Streaming HTTP responses with Ruby and Rack

Posted on November 1, 2020 by wjwh


Almost every Ruby program that handles HTTP requests will use the Rack interface to do so. Rack is an interface describing what applications can expect an HTTP request to look like and how they should respond. Having a common interface for this allows any web framework (such as Rails or Sinatra) to interoperate with any of the available servers (like Unicorn, Puma, or Falcon). In this post we’ll look at a subset of HTTP responses, namely those where the response body is not completely known when the response starts or which are too large to completely fit into memory. These responses must therefore be generated dynamically and streamed to the client.
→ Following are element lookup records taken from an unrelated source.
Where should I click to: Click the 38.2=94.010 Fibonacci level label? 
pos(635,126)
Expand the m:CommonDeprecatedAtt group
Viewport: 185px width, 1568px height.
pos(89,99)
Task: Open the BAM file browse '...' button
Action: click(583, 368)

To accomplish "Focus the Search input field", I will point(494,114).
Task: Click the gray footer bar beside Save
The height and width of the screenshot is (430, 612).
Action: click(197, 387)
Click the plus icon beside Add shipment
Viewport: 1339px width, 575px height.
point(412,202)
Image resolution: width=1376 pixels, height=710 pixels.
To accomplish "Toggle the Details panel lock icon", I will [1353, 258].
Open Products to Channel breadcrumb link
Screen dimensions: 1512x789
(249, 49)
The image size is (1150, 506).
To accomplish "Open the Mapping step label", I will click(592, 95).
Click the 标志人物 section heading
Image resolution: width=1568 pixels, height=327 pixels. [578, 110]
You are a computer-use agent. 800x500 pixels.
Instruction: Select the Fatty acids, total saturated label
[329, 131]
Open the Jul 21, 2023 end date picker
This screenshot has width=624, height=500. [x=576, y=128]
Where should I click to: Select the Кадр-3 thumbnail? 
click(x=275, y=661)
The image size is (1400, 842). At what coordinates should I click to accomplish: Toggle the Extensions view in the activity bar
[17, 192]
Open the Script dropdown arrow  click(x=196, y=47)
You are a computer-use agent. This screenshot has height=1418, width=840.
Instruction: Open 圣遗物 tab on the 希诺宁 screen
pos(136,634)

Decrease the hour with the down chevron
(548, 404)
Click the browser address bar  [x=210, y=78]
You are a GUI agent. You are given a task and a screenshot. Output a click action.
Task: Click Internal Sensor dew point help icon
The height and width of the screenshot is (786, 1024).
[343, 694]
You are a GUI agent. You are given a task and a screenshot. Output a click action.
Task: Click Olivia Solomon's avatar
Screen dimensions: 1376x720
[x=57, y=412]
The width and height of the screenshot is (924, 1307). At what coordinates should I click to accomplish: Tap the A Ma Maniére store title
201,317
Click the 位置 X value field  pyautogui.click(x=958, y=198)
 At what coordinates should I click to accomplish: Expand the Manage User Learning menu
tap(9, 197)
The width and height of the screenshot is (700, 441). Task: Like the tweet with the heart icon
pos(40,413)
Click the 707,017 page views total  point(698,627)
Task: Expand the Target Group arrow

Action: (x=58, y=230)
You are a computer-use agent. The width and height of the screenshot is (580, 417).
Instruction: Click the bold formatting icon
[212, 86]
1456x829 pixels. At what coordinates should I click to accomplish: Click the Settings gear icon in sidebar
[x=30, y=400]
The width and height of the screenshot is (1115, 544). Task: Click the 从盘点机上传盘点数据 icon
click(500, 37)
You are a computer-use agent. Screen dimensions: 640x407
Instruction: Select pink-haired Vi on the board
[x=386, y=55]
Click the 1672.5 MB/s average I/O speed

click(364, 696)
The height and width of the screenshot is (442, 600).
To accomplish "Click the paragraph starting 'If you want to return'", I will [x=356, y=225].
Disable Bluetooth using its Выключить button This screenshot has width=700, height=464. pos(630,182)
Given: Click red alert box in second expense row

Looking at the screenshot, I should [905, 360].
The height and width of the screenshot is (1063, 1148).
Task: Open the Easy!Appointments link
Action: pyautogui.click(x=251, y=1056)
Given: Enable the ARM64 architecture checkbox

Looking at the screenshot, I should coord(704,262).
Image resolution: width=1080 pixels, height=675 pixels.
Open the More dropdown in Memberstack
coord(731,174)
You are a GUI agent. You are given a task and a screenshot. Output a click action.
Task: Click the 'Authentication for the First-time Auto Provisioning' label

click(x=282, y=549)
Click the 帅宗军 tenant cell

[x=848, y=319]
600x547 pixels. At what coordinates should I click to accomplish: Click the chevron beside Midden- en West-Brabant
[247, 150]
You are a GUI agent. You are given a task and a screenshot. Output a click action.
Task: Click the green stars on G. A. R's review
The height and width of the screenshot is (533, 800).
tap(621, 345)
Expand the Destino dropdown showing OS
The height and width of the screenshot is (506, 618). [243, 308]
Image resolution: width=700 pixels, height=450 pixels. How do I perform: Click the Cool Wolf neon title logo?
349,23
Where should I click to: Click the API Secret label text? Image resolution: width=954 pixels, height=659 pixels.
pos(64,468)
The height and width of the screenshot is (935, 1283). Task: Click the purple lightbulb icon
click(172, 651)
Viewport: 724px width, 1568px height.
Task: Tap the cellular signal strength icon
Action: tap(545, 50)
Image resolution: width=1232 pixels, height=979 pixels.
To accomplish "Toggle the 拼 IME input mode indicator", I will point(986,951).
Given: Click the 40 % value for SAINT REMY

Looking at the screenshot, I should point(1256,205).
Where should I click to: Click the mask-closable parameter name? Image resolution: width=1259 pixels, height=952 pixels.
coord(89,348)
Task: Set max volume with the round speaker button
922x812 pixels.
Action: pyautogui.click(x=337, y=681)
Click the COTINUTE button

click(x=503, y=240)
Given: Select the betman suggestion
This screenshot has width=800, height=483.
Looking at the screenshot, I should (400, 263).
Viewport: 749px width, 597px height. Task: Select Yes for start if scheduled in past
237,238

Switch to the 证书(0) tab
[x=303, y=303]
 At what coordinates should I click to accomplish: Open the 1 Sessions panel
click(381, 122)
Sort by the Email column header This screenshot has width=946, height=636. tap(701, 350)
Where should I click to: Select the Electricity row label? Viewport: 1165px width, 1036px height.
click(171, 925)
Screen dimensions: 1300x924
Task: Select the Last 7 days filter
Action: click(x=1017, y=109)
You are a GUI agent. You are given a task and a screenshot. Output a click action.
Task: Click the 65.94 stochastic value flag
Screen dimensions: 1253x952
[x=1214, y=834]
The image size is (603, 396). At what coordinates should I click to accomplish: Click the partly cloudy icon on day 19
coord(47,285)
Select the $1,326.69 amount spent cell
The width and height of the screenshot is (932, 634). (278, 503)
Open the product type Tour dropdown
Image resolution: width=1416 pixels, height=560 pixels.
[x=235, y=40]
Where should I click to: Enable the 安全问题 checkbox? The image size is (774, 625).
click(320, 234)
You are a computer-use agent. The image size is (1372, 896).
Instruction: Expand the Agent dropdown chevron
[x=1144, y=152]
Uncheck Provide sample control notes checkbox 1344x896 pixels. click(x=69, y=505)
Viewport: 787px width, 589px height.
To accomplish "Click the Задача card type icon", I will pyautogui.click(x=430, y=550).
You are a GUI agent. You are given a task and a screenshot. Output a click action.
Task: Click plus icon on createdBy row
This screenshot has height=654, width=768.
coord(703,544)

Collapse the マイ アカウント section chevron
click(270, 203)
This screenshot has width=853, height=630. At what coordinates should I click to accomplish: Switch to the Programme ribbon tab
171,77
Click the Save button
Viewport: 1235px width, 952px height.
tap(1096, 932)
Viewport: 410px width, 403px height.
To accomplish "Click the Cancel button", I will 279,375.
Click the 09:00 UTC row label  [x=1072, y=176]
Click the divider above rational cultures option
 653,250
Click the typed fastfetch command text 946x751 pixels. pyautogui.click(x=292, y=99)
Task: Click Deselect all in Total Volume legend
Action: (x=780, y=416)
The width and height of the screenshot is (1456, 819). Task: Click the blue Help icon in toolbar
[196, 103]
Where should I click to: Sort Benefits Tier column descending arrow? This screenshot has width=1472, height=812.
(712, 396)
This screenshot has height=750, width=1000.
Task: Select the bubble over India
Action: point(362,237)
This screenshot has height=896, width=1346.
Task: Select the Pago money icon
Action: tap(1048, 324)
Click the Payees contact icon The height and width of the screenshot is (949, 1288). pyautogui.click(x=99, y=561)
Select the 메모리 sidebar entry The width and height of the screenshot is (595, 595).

How Rack handles responses

All Rack responses are of the form [<response code>, <hash with headers>, <response body>], where the response body can be any object that will yield zero or more Strings when each is called on it. A very simple example would be an Array with one String in it, like ['Hello world!']. However, it is also possible to make your own classes that have arbitrary complexity in their each method. With this, you can implement more sophisticated behavior like ranged requests and streaming responses. A very simple example would be the following class that just streams the numbers 1 to 10 at one second intervals:

class SlowStreamer
  def each
    (1..10).each do |i|
      yield (i.to_s + "\n")
      sleep 1
    end
  end
end

You could put a SlowStreamer.new into a Rack response and any Ruby server (ie Puma, Unicorn, Thin, Falcon, etc) will stream this for you without problems. It’s not even required to add a Content-Length header because these servers will automatically apply chunked encoding for you. This basic building block can be used for a lot of different applications.

Zip streaming

The structure of a zip file consists of a number of sections, each of which consists of a header, the actual file contents and then an optional footer. At the end of the file is another section called the “central directory”, which contains more metadata. All these values are just sequences of bytes, which means that they can be represented as Strings with the BINARY encoding. By yielding each of those values in turn, it’s possible to dynamically create and stream out an entire zip file in an HTTP response and this is exactly what the ZipTricks gem provides:

body = ZipTricks::RackBody.new do | zip |
  zip.write_stored_file('mov.mp4') do |sink| # Those MPEG4 files do not compress that well
    File.open('mov.mp4', 'rb'){|source| IO.copy_stream(source, sink) }
  end
  zip.write_deflated_file('long-novel.txt') do |sink|
    File.open('novel.txt', 'rb'){|source| IO.copy_stream(source, sink) }
  end
end
[200, {}, body]

This snippet will take care of generating all the zip-specific bits you will need and yield them in turn. It is quite feasible to have a big list of files and just @files.each all of those files into the RackBody. No matter how large these files are, the amount of memory used for the response will remain small.

Ranged requests

HTTP requests can have a Range header attached to indicate that the client does not want the entire response but only a part of it. This is fairly easy to implement if the response is a short String or even a smallish file on disk, but if the response is composed of several (possibly many) long strings or files together, then things get a lot trickier. Luckily, there’s a gem for that too. The interval_response gem can, for example, be given a list of filepaths to be composed together (if you are streaming log files for example) and will automatically compute which parts of which file is requires. It will make sure that only one file at a time is opened and that only a constant amount of memory is required no matter the size of the file.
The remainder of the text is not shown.